Kim Holt Hounded Out Feb 2010

http://blogs.telegraph.co.uk/news/andrewgilligan/100019125/baby-p-great-ormond-street-deeply-mired-in-denial/

 

By Andrew Gilligan
Published: 9:00PM GMT 20 Feb 2010

Kim Holt: The move is the latest in a string of cases where the NHS’s promises to protect whistle-blowers have proved false. Photo: JANE MINGAY

David Holt said his wife, Kim, a consultant of 25 years’ standing, was “in shock” after the world-famous hospital advertised her job recently without even telling her.

“She couldn’t believe it,” he said. “She was speechless. This kind of behaviour completely blows out of the water any belief in the hospital’s good faith, or their ability to change the oppressive culture Kim has experienced.”

The move is the latest in a string of cases where the NHS’s promises to protect whistle-blowers have proved false.

The inquiry into the Stafford hospital scandal has heard how medical staff who tried to warn of fatal failings at the trust were threatened into silence by NHS managers.

This month, a London consultant, Ramon Niekrash, won an employment tribunal case against Queen Elizabeth Hospital, Woolwich, after he was victimised for raising concerns about cost-cutting.

Dr Holt’s MP, Lynne Featherstone, has said that colleagues who supported Dr Holt are being “bullied” and “pressured” by the hospital.

However, further staff have come forward to speak of serious problems at Great Ormond Street.

In December, Great Ormond Street promised to reach a “swift and amicable solution” with Dr Holt after a damning NHS London report largely vindicated her criticisms of the child abuse clinic in Haringey, for which Great Ormond Street provided the doctors.

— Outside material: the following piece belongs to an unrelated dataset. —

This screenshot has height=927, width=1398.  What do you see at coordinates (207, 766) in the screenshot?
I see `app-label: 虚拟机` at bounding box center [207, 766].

Dr Holt has spent the last three years on “special leave” since warning – more than a year before Baby P came to the clinic – that she and other doctors there were dangerously overworked and a child would die unless action was taken.

Tomorrow Dr Sabah al-Zayyat, the temporary locum who replaced Dr Holt after she was forced out of the clinic, goes before the General Medical Council, accused of missing serious injuries to Baby Peter two days before he died.

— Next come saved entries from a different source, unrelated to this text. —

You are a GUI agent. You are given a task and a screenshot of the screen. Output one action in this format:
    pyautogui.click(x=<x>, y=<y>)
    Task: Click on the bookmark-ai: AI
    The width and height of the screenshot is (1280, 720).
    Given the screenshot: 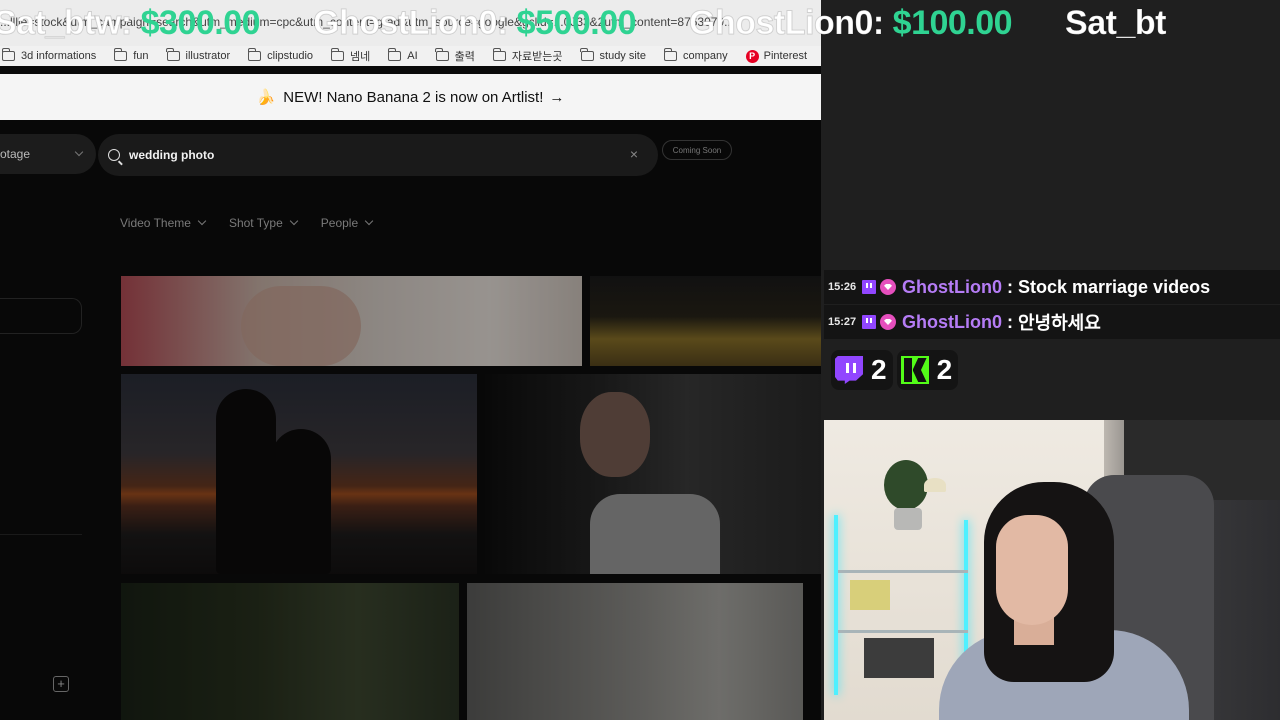 What is the action you would take?
    pyautogui.click(x=402, y=55)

Great Ormond Street promised to implement the recommendations of the NHS London report, one of which was that Dr Holt had done nothing wrong and should be reinstated. However, more than two months after its publication, said her husband, there has been no movement.

“Saying that nothing has happened is almost too positive,” said Mr Holt. “What has happened is that they are pushing forward with their plan to drive Kim out of the service.”

Dr Holt herself – who first raised her concerns in The Sunday Telegraph – has been warned by the BMA not to speak to the media again for fear that the hospital will use it as a pretext to sack her.

But her husband said she had been asked to sign an agreement that was tantamount to a “death warrant.”

“They called it an independent mediation agreement, but it looked more like an exit agreement,” he said. “Kim would have to agree to be bound by it, and the hospital was given the final say over her fate. T

“here is no case for mediation, even if it was genuinely independent, because NHS London has already said Kim should return to her job. This is just another way of disposing of her.”

Shortly after the mediation agreement was proposed, Dr Holt opened the British Medical Journal to find that the job she was supposed to return to was being advertised.

“That was the most blatant example of the way Great Ormond Street act,” said Mr Holt. “They clearly believe they are completely impregnable and beyond the law and they intend to carry on exactly as they always have done.”

Mr Holt said that his wife had received “overwhelming support” from fellow staff at the hospital since her Sunday Telegraph interview.

“She was approached by a number of other senior individuals in the Trust who feel the same way she does, particularly about the way in which Great Ormond Street is being managed and the oppressive culture there,” he said.

“Maybe Kim is being treated in the way she is because the management are desperately trying to deter others from going public.”

Mr Holt, who is director of finance at the FTSE 100 property giant Land Securities, said: “I have been in the business world for 25 years and I have never seen anything like this.

“In most blue-chip organisations people are allowed to express a view without being quashed or targeted.”

Mr Holt appealed to potential staff to avoid Great Ormond Street. “Don’t believe the hype,” he said. “Don’t work there. There are clearly major problems at this hospital and my concern is that by ignoring them, they could bring down a great national institution.”

A Great Ormond Street spokesman said: “We are committed to resolving the matter with our employee but regard it as a private matter.”